電話を掛けると、コール音が止んで、通話になった。

「パスコードをどうぞ」

「20XX040271」

「はい、どちら様ですか?」

「お父さん、千榎だけど雑誌の一件で話したいけど、時間空いてる?」

色々と頭のネジが飛んでいる両親のために、毎月パスコードを変更して、詐欺に遭わない様に工夫している。今月はお父さんの初登板の時に先輩が打った、決勝打の球数だ。

「良いよ、何がしたいの?」

「兄さんとの関係を公表したいんだけど、義姉さんも困らせてるし、良いかな?」

「うん、良いよ、ただし、ペナルティがあるから」

自分が撒いた種とはいえ、そのペナルティを聞いて、愕然としたよ、かなり、財布と体力を使うペナルティだったから、ああ、なんてこったい。



☆ ☆ ☆ ☆ ☆ ☆



「夏木千尋の、七色変化球!」

ラジオタイトルがコールされ、番組がスタートした。今日は結構な人が聴いているんだろうな、主に芸能記者関係が。

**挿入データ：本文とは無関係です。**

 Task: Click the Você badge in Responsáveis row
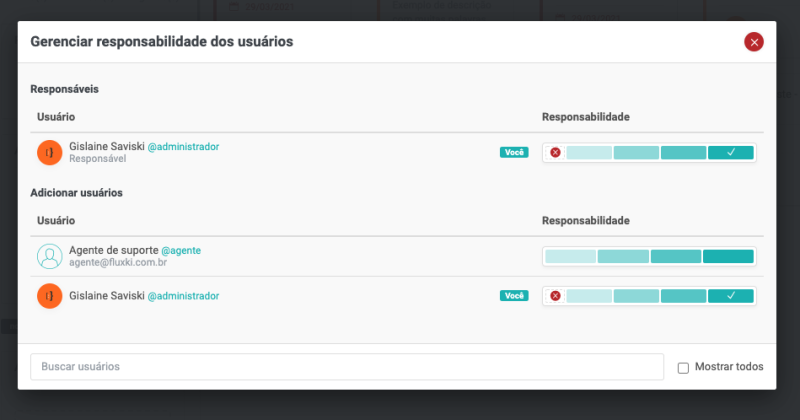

「さあ始まりました、夏木千尋の、七色変化球! 今週はあれですよね、ウチがドロボウ猫とか言われて初の公の場所なんですけど、最近住んでいる所に色んなきしゃが煙を上げて走っているんですよね、……きしゃ違いだろっていうしょうもないダジャレかました所で、今回はゲストを呼んで来ました。記事に関係ある人ですよ、では、どうぞ」

「こんばんは、ジェネラル・サック、ドラムスの藤堂小夜です」

「……その旦那の石井柊です、いつも妻と妹がお世話になってます」

病気で声帯を取って、ネックレスから出る音で会話する義姉さんといつも通り吃音が出る兄さんが自己紹介をした所で、ネタバラシをする。

「兄さん、ウチら付き合っているんだって!」

「……一生言われるね、兄と付き合っているって報道が出た声優として」

「婚約者がいるのに、よくもまあそんなデタラメが……」

「そうそう……えっ?」

ちょ!? そこまでバラすんですか!? そんなの聞いてないですよ義姉さん!

「あと1年、本気でやらないと、声優廃業しないといけないんですよ、義妹は。ですので応援してください」

「……相手も実家に帰らないといけないので、どうかよろしくお願いします」

……うん、色々と爆弾を投げまくられてる。

「いい加減にしてよ兄さん! 義姉さん! 身内の秘密暴露しまくってないで、最初のコーナー行くからね!」

最近義姉さんも兄さんに似て、無茶苦茶やる時が出てきた。爆弾を撤去しようとしたら、別の爆弾を放り投げられた気分だ。

これから更に出るであろう爆弾に戦慄しながら、生放送のラジオがスタートした。どうなるんだろ……。